- [WHAT YOU NEED TO DO] Copy the records below exactly, from the line containing "Task: Open Monitoring card three-dot menu" through the last line, and leave out every picture.
[[ INFORMATION PROVIDED, beginning ]]
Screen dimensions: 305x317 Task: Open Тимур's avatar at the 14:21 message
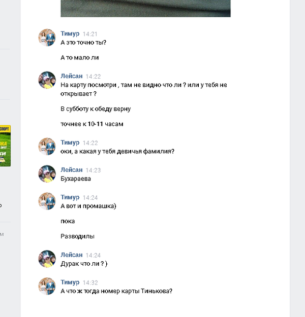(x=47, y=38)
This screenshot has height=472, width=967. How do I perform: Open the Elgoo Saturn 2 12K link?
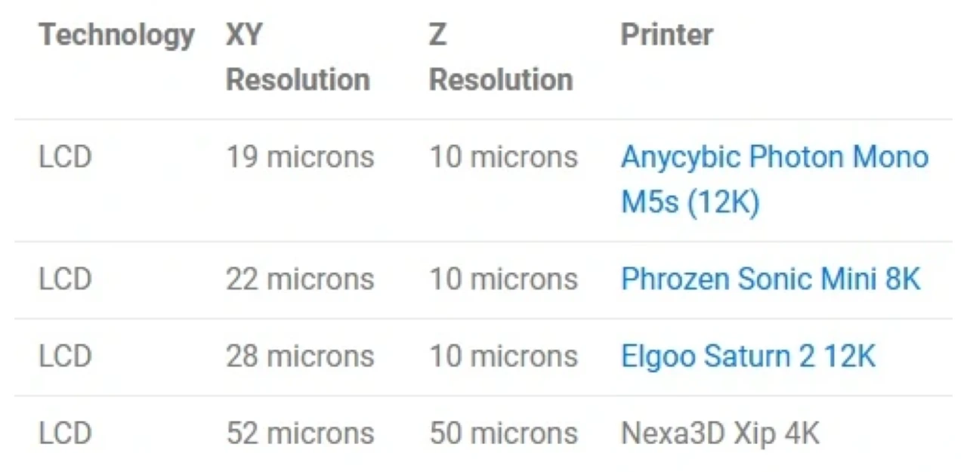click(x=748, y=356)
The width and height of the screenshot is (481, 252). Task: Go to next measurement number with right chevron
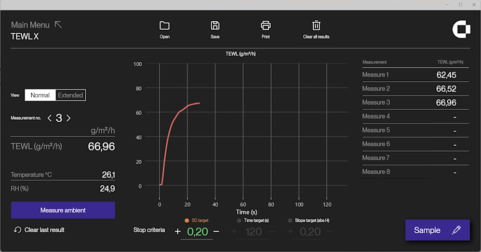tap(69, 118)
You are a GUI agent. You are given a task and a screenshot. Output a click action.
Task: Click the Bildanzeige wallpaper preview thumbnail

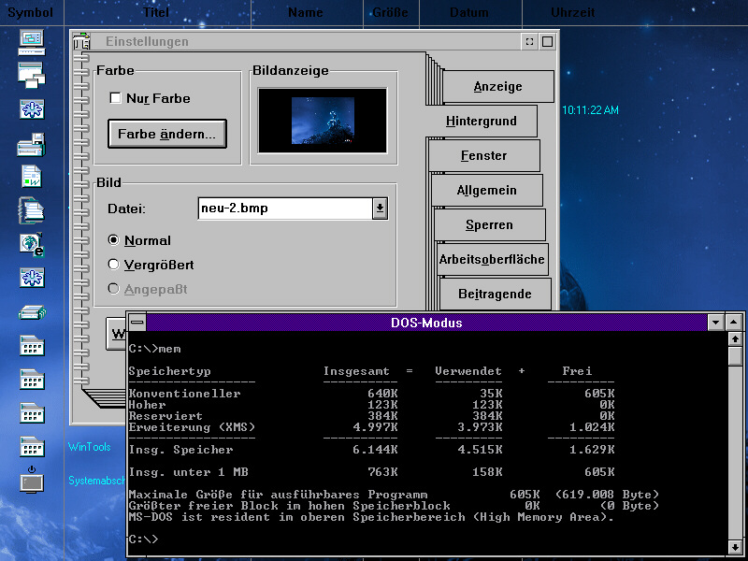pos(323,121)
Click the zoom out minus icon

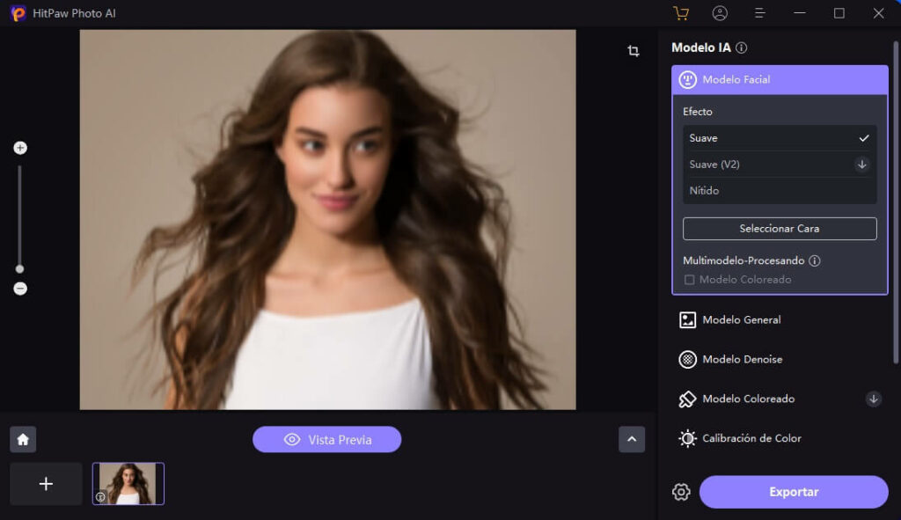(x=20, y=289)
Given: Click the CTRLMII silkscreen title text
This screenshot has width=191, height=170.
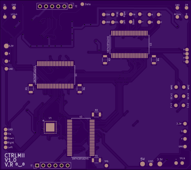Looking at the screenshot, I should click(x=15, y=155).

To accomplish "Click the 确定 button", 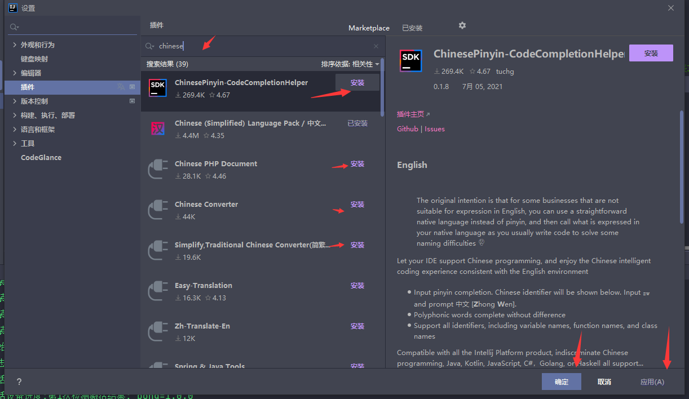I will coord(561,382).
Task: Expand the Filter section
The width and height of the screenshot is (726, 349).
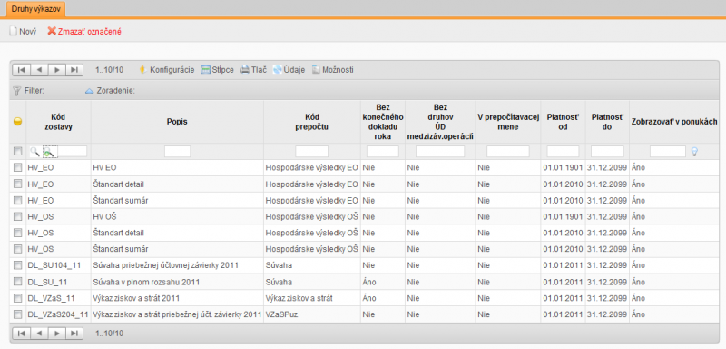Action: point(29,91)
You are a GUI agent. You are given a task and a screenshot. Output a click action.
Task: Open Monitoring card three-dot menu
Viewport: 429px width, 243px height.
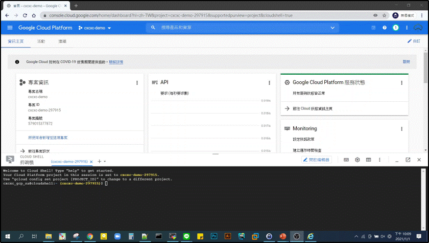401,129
[[ INFORMATION PROVIDED, end ]]
- [EXPECTED OUTPUT]
Task: Open Monitoring card three-dot menu
Viewport: 429px width, 243px height.
401,129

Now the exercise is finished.